Available data:
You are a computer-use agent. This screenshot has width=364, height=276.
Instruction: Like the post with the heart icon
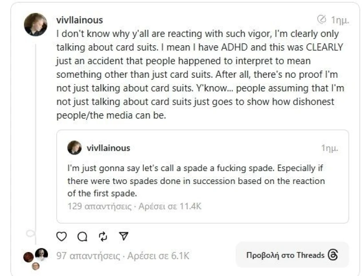tap(62, 236)
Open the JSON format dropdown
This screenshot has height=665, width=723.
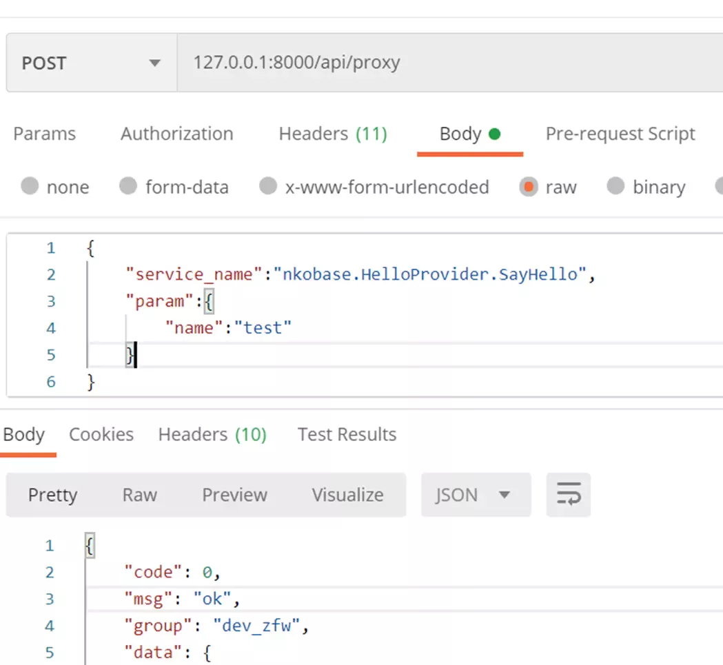(x=476, y=494)
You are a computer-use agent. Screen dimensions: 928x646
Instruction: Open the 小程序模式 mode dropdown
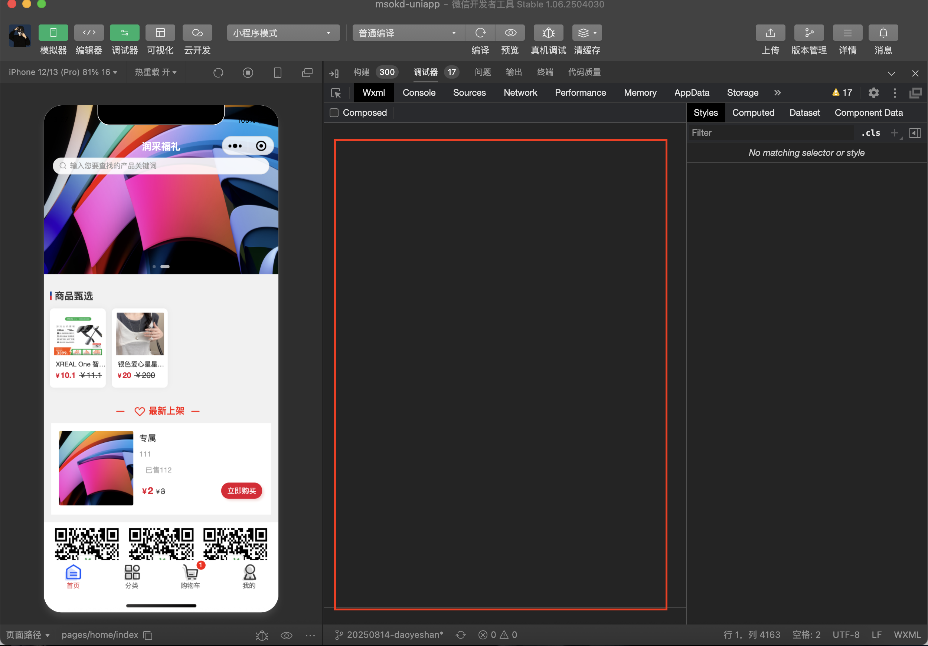283,33
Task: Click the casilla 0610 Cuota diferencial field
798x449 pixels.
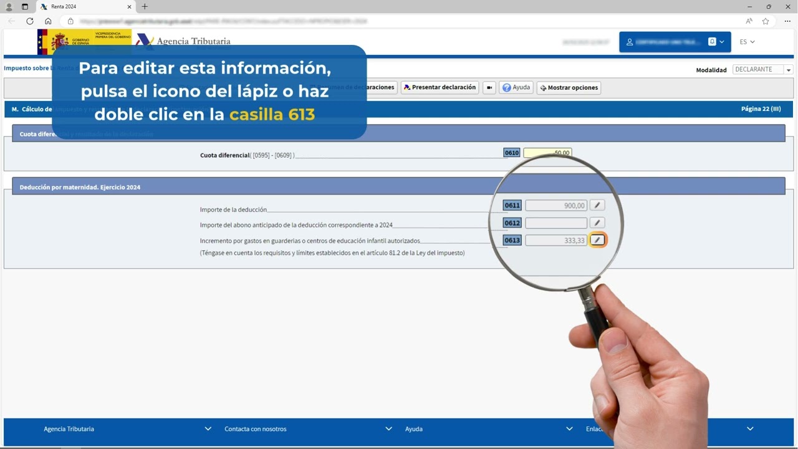Action: [547, 152]
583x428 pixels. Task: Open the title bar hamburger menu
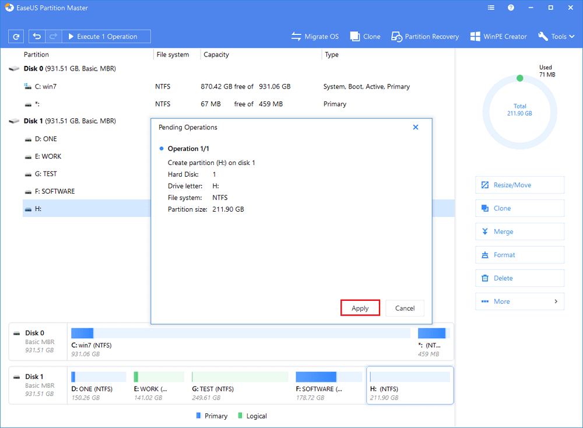tap(491, 8)

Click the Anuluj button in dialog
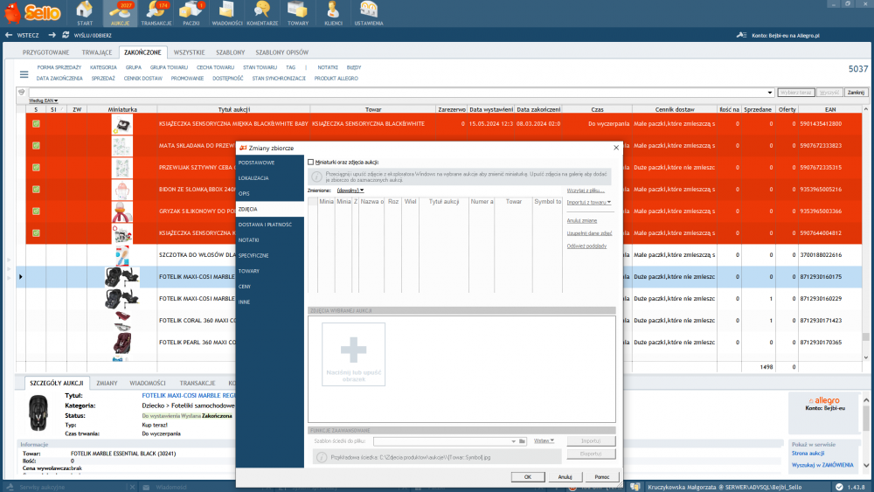pos(565,477)
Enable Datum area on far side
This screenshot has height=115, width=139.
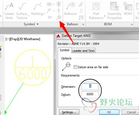point(75,67)
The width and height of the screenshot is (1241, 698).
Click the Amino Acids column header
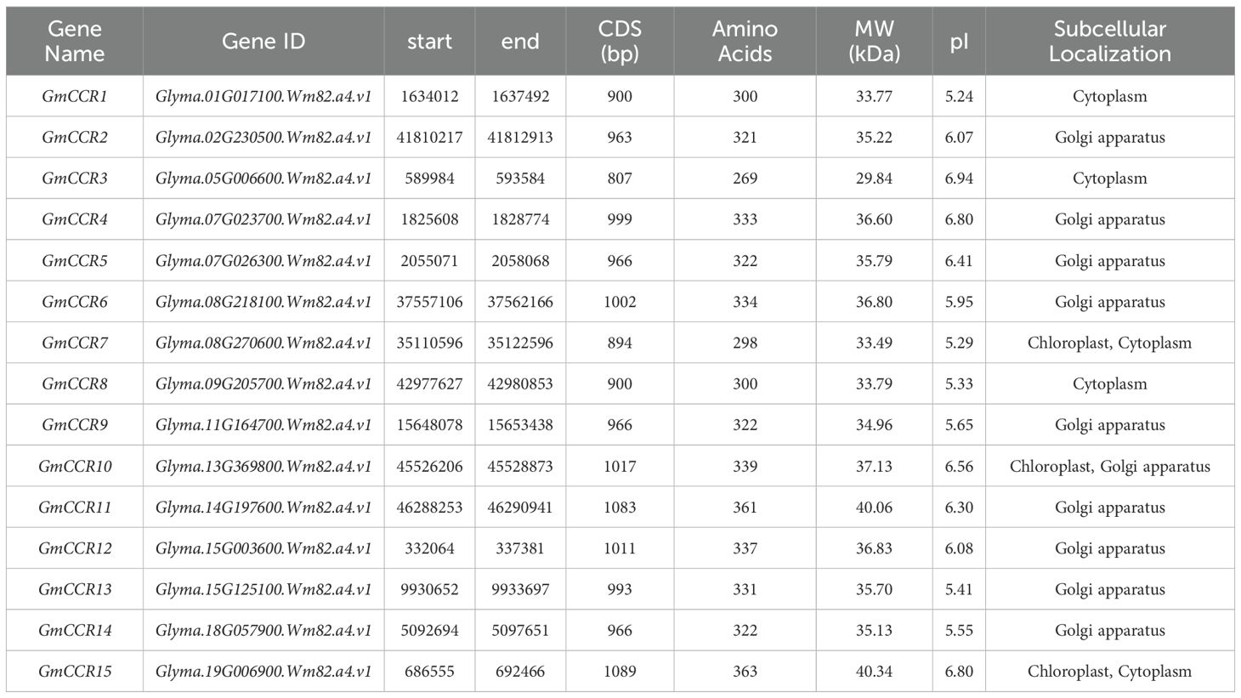coord(745,41)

What needs to be done: Please output every line of the records above as a JSON list of strings, one string per line, with blank lines skipped and the pictures left out.

Full answer:
[
  "You are a computer-use agent. This screenshot has width=364, height=276.",
  "Instruction: Like the post with the heart icon",
  "tap(62, 236)",
  "Open the JSON format dropdown",
  "This screenshot has height=665, width=723.",
  "(x=476, y=494)",
  "You are a computer-use agent. Screen dimensions: 928x646",
  "Instruction: Open the 小程序模式 mode dropdown",
  "283,33",
  "Task: Click the casilla 0610 Cuota diferencial field",
  "798x449 pixels.",
  "Action: [547, 152]",
  "583x428 pixels. Task: Open the title bar hamburger menu",
  "tap(491, 8)",
  "Click the Anuluj button in dialog",
  "pos(565,477)",
  "Enable Datum area on far side",
  "This screenshot has height=115, width=139.",
  "point(75,67)",
  "The width and height of the screenshot is (1241, 698).",
  "Click the Amino Acids column header",
  "coord(745,41)"
]